- Text excerpt
++++++++
Furthermore, the analysis showed significant nutrient losses, as the avoidable/edible waste was
particularly rich in micronutrients. Notably, the waste exceeded the recommended nutrient density for
dietary planning (Blomhoff et al., 2023) in terms of dietary fiber (4.7 g/MJ), vitamin A (134 RE/MJ),
vitamin C (26 mg/MJ), and folate (56 µg/MJ). The evaluation of the WND indicated that the total
avoidable/edible waste could have met the daily micronutrient needs of 9 to 76 adults, depending on
the specific micronutrient (Table S2). Specifically, the WND values were 30 for dietary fiber, 37 for
vitamin A, 52 for vitamin C, and 38 for folate.
4 Discussion
The results show that the students wasted 158 g/person/day, which is lower than the Swedish national
average of 203 g/person/day (Swedish Environmental Protection Agency, 2024). Both figures include the
quantification of both solid and liquid waste. When focusing solely on solid waste, students report an
average of 110 g/person/day, compared to 153 g/person/day reported by the Swedish Environmental
Protection Agency. It is important to note that the method students used to capture their food waste
differs from that used by the Swedish Environmental Protection Agency for solid waste. The agency
relies on data from the organic fraction collected by garbage trucks, which is then scaled to a national
level. However, for liquid food waste, the agency also used a kitchen diary approach (Åkerblom, 2021)
++++++++
- Material provided
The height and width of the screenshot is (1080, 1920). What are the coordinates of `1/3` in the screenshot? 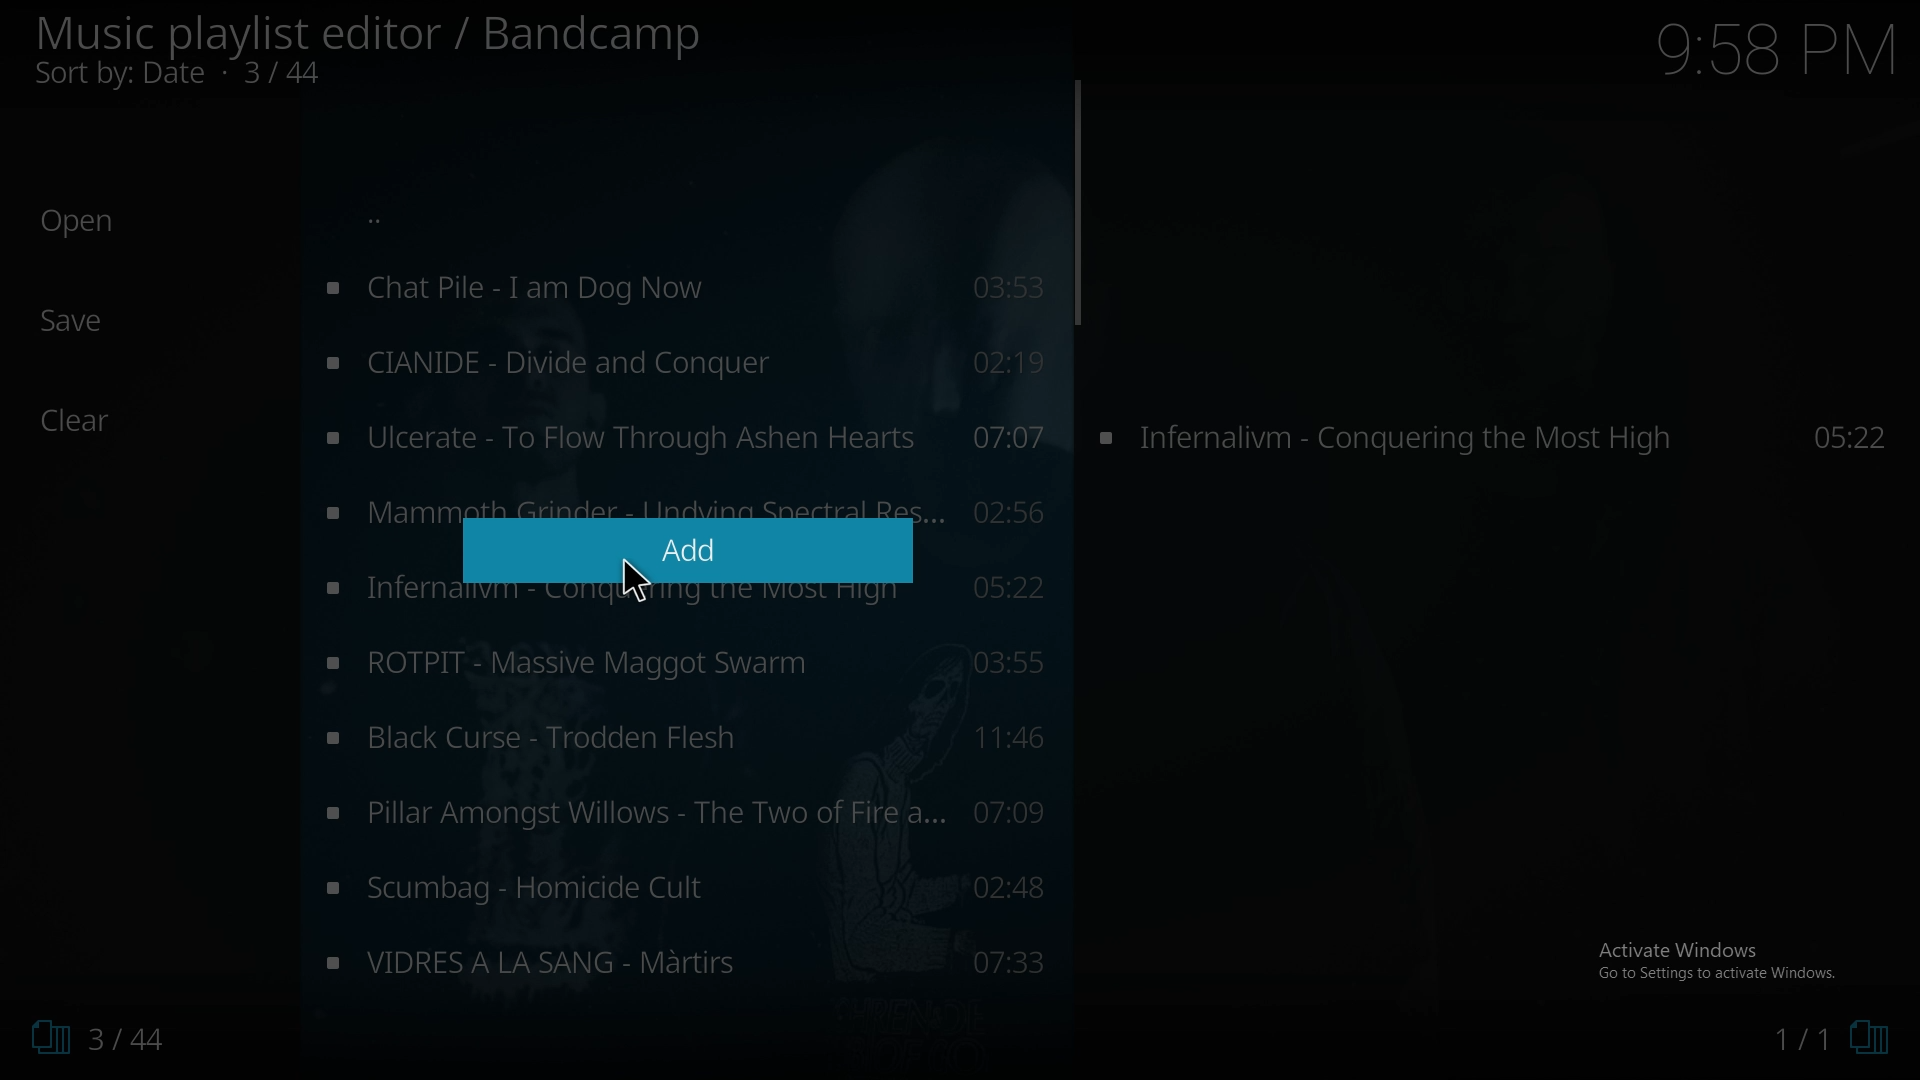 It's located at (90, 1038).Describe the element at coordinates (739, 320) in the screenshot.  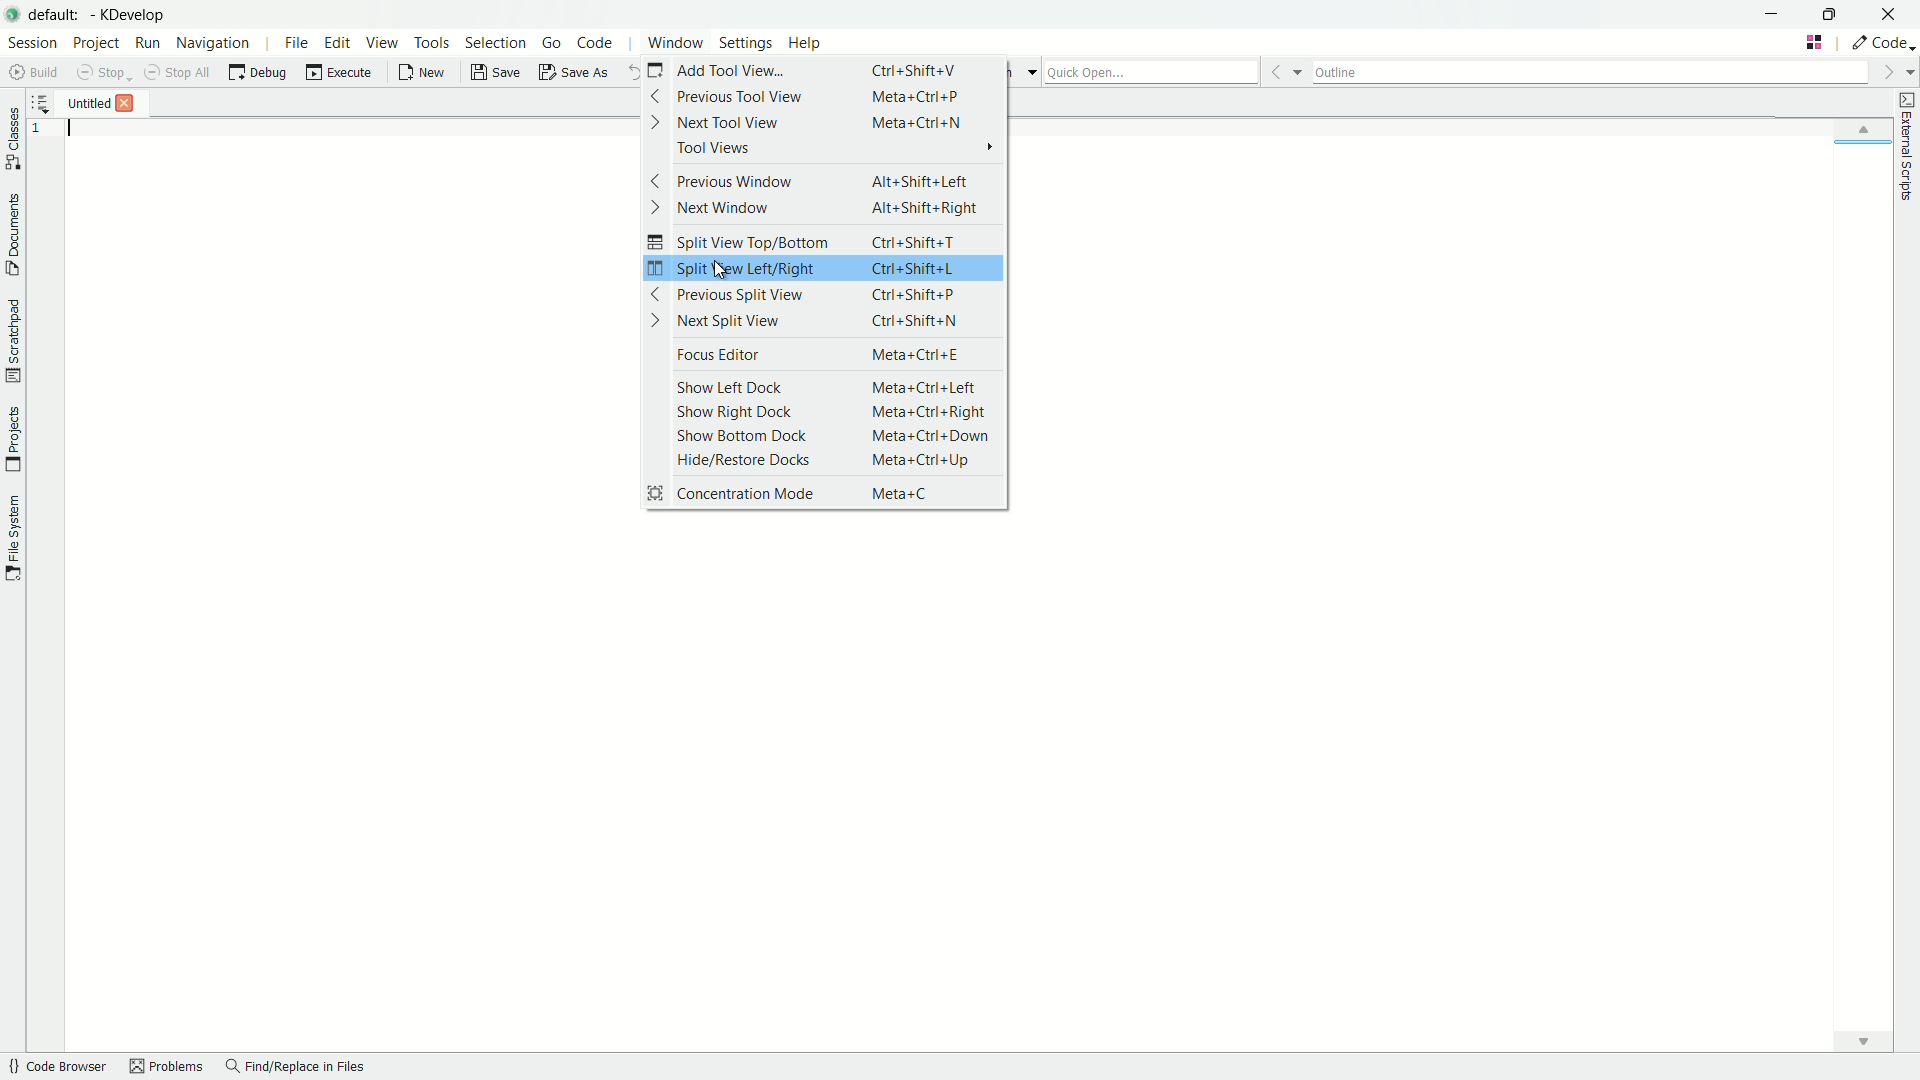
I see `next split view` at that location.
++++++++
- Exercise description
Reproduce the food waste text from "4 Discussion" up to and including "approach (Åkerblom, 2021)".

- Problem solution
4 Discussion
The results show that the students wasted 158 g/person/day, which is lower than the Swedish national
average of 203 g/person/day (Swedish Environmental Protection Agency, 2024). Both figures include the
quantification of both solid and liquid waste. When focusing solely on solid waste, students report an
average of 110 g/person/day, compared to 153 g/person/day reported by the Swedish Environmental
Protection Agency. It is important to note that the method students used to capture their food waste
differs from that used by the Swedish Environmental Protection Agency for solid waste. The agency
relies on data from the organic fraction collected by garbage trucks, which is then scaled to a national
level. However, for liquid food waste, the agency also used a kitchen diary approach (Åkerblom, 2021)